The week before I sent a message off to my oncologist. For months I’ve been having this weird thing happen where my ears felt like they needed to pop, only they didn’t. It was getting worse. In addition I had a couple of spells that kind of scared me where I had the head full sensation and a little dizziness and disorientation. I didn’t like it. I sent the message and the response I got back was “would you mind seeing a neuro oncologist?”. This scared me. It was not seeing a neurologist, rather it was a neuro oncologist, someone who specializes in brain cancer.
Before that, I had complained about the symptoms to my primary care doctor. I had figured it was all blood pressure related, but my blood pressure was finally under control and the symptoms persisted. She ordered a head CT. I did that. It came back clear. Brain bleeds associated with high blood pressure had been ruled out. The next step from her perspective was a consult with either an ear-nose-throat person or a neurologist.

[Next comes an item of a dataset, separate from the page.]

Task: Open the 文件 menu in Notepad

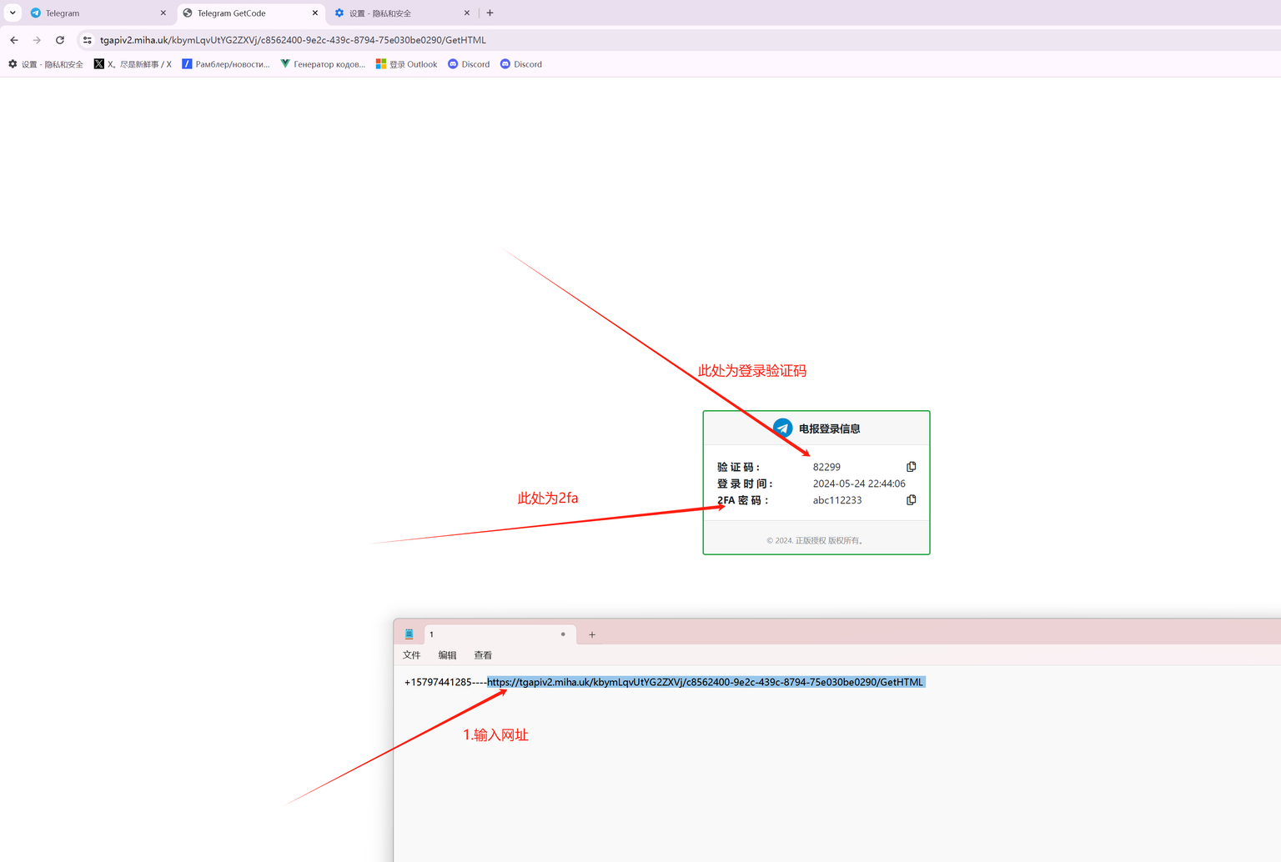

And so, that is where my head has been the last month or so. We don’t know what the cause of my little ear popping episodes are, but we know that I don’t have cancer in my brain (yay). Although they are a little annoying, they are not specifically problematic. I do want to get to the bottom of it somehow – it might be a drug interaction or side effect given all the meds I’m on. Who knows. I see the neuro oncologist on Monday to see what she has to say about the brain MRI. The good thing is that she can look at it directly and see if there is anything she thinks might be related. She would also be familiar with any potential celiac side effects in addition to the cancer issues.
Before I got the phone call, I decided to take today off and drive up to Big Basin. I got the call while having lunch with my friend Lori before making my way up to Big Basin. I decided that I needed to go anyways – I just needed to spend a little time in the presence of ancient trees. I started this blog post from the table in the feature image. I would loved to have finished it up there but the mosquitoes were too bad. I need to plan better next time.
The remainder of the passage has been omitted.